═══ EXTRACTED DATA ═══

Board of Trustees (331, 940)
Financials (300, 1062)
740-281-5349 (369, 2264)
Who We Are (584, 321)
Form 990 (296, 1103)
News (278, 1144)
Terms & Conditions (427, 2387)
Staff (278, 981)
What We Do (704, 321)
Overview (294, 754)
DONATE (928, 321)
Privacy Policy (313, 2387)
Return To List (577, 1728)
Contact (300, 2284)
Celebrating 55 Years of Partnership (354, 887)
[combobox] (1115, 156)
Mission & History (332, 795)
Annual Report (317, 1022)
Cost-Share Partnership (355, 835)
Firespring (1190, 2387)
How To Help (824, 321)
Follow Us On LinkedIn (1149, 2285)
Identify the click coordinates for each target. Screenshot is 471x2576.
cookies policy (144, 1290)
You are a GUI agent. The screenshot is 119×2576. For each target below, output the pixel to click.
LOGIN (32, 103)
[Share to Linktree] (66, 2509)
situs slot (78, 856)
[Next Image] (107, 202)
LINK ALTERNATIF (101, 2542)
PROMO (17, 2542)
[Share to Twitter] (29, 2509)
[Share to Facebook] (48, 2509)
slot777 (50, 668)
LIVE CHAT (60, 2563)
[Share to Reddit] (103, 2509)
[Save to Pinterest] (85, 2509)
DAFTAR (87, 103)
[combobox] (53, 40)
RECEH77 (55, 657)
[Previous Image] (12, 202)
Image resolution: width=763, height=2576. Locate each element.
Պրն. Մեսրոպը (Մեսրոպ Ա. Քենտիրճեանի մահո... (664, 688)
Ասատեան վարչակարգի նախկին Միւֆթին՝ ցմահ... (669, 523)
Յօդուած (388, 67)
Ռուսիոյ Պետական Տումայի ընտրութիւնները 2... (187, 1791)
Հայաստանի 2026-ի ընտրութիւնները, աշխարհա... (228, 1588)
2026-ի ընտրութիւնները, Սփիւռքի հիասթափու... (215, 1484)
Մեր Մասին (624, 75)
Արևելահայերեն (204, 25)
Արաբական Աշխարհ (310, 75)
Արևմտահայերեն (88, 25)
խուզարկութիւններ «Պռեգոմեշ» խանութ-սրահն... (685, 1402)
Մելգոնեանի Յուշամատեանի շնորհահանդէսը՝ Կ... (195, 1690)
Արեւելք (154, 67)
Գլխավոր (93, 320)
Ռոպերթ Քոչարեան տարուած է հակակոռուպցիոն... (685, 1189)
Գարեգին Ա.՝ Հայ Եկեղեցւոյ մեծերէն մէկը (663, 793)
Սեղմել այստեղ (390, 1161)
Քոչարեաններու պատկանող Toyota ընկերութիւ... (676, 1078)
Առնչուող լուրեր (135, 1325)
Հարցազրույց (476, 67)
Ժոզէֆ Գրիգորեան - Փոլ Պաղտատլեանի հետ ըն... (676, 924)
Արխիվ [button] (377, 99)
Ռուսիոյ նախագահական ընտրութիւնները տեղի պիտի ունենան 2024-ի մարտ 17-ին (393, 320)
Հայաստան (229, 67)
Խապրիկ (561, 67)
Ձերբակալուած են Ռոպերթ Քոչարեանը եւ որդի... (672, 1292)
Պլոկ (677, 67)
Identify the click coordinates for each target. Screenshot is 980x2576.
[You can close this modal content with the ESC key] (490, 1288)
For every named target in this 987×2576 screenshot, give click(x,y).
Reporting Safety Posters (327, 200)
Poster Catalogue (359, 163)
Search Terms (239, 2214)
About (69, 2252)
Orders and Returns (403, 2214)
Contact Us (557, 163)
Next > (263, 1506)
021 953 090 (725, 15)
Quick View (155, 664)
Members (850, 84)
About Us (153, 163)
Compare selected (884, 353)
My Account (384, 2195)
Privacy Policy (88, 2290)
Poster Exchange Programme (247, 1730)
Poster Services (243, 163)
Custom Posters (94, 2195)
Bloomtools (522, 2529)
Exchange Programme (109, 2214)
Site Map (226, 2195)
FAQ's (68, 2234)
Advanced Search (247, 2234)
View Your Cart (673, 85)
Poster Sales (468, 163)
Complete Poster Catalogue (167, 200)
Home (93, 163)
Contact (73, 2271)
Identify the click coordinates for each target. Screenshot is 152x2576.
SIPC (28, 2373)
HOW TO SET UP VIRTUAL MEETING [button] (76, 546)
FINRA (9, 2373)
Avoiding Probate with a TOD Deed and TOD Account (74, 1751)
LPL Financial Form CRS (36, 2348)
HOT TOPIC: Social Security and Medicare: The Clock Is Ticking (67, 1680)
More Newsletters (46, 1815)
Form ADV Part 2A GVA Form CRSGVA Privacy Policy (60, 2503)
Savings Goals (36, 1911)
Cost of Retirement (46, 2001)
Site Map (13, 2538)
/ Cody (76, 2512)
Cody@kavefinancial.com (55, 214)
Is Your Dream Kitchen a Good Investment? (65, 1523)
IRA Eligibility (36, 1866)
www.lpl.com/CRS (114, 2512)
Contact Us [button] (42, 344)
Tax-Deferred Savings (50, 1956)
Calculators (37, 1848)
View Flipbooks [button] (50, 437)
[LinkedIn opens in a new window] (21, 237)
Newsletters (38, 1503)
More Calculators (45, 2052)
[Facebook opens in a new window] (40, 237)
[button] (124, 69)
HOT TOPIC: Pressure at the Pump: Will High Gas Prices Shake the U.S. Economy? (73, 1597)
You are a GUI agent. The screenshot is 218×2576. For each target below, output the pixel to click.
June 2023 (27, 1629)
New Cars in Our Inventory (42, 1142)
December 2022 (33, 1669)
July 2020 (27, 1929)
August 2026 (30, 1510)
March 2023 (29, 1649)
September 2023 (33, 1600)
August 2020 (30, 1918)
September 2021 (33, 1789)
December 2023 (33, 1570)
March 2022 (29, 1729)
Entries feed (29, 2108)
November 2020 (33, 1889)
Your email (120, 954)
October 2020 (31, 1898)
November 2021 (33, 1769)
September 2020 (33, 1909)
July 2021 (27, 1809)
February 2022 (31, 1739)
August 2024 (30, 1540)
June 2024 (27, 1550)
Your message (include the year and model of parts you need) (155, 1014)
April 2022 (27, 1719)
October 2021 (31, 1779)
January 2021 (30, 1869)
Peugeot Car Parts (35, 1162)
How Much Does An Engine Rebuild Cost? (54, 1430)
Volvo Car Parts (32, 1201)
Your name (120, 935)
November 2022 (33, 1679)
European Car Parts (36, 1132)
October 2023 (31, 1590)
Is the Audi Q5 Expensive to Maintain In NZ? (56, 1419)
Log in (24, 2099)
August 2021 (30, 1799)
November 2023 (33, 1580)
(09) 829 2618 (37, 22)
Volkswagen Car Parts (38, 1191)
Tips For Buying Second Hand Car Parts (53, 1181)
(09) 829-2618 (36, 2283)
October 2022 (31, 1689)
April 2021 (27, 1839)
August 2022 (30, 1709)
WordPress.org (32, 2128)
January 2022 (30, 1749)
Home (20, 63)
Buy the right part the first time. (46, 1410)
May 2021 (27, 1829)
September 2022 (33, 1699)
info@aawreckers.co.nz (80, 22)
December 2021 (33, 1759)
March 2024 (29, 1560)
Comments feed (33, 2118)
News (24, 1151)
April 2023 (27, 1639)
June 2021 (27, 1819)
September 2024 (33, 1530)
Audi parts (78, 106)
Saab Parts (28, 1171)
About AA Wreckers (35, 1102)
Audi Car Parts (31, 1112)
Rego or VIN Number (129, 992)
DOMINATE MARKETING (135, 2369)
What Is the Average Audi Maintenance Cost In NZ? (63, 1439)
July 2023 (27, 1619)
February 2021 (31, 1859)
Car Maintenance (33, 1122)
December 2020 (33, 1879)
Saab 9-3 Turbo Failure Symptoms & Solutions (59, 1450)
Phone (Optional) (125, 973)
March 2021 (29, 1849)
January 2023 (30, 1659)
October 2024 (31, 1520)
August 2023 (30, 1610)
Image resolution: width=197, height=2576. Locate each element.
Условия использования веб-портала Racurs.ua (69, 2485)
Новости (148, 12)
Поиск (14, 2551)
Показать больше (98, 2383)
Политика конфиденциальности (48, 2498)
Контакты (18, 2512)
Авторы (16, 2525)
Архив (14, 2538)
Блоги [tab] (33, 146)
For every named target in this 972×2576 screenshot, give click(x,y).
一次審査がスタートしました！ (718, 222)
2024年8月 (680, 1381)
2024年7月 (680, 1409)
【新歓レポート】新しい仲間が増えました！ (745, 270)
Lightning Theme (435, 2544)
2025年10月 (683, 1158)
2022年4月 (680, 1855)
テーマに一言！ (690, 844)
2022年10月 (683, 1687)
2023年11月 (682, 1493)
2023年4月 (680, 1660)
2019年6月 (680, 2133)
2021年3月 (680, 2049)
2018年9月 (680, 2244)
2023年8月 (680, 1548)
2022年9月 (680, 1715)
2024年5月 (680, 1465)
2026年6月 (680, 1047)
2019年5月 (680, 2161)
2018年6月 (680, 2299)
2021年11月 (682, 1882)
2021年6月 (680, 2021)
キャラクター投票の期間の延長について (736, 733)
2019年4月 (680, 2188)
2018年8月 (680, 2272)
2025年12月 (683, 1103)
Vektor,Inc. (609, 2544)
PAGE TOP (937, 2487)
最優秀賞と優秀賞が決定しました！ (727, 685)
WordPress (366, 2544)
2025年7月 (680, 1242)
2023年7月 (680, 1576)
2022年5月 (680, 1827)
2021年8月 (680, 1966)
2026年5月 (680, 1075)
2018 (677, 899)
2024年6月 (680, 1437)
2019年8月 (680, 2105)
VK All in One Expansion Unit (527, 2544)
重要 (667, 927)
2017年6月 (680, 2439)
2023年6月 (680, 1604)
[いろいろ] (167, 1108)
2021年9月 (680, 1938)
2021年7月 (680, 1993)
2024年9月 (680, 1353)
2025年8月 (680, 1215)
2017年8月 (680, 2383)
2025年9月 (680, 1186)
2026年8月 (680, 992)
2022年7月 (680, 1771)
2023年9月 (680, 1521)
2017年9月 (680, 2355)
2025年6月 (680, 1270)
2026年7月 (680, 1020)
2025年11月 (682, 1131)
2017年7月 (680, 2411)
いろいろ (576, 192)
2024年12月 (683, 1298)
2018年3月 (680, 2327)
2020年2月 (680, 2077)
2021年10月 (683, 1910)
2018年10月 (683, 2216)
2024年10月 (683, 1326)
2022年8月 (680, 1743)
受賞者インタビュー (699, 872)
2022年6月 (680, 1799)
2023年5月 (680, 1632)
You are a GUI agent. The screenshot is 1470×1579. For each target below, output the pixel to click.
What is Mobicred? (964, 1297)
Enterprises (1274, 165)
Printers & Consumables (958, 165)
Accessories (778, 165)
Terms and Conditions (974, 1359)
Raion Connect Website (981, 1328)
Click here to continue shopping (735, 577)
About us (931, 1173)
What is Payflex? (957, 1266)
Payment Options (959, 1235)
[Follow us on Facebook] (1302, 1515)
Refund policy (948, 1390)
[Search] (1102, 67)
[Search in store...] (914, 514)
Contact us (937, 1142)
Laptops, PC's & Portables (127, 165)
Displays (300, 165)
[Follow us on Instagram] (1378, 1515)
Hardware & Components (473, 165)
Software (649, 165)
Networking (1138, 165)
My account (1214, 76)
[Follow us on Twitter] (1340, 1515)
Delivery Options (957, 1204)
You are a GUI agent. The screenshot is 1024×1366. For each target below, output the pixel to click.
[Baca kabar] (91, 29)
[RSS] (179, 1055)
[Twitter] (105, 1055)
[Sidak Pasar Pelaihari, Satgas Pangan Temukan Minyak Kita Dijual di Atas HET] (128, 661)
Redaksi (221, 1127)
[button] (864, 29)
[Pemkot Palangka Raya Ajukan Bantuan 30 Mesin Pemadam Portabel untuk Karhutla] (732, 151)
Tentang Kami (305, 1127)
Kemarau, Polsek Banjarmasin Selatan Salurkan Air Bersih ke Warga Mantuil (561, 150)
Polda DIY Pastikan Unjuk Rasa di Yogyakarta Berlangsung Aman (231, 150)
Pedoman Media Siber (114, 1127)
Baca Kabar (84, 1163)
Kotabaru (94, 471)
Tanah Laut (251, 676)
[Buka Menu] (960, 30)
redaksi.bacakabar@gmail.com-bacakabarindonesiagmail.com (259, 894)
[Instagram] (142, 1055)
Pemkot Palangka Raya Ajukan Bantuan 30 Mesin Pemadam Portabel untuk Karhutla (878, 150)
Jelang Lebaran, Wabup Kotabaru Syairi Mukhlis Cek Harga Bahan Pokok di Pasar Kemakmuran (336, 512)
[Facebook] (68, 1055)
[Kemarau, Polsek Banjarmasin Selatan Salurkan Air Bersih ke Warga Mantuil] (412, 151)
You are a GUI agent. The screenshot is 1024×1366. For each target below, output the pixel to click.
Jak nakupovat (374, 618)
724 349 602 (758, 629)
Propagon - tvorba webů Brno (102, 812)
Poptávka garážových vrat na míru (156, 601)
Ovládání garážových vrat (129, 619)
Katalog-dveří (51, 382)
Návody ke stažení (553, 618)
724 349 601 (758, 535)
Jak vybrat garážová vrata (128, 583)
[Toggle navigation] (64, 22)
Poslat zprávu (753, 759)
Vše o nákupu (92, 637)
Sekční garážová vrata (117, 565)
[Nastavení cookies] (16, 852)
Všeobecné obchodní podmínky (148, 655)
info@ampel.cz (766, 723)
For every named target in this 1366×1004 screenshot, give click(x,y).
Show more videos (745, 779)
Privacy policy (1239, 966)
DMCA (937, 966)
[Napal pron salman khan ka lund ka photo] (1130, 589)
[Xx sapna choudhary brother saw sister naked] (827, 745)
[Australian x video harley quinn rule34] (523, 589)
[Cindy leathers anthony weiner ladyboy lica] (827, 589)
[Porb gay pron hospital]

═══

*TASK DESCRIPTION*
Above are the records. Print exactly, and only, the lines from the line with "Mantuil (561, 150)" to the line with "[Kemarau, Polsek Banjarmasin", both inclusive.

*EXERCISE RESPONSE*
Kemarau, Polsek Banjarmasin Selatan Salurkan Air Bersih ke Warga Mantuil (561, 150)
Polda DIY Pastikan Unjuk Rasa di Yogyakarta Berlangsung Aman (231, 150)
Pedoman Media Siber (114, 1127)
Baca Kabar (84, 1163)
Kotabaru (94, 471)
Tanah Laut (251, 676)
[Buka Menu] (960, 30)
redaksi.bacakabar@gmail.com-bacakabarindonesiagmail.com (259, 894)
[Instagram] (142, 1055)
Pemkot Palangka Raya Ajukan Bantuan 30 Mesin Pemadam Portabel untuk Karhutla (878, 150)
Jelang Lebaran, Wabup Kotabaru Syairi Mukhlis Cek Harga Bahan Pokok di Pasar Kemakmuran (336, 512)
[Facebook] (68, 1055)
[Kemarau, Polsek Banjarmasin Selatan Salurkan Air Bersih ke Warga Mantuil] (412, 151)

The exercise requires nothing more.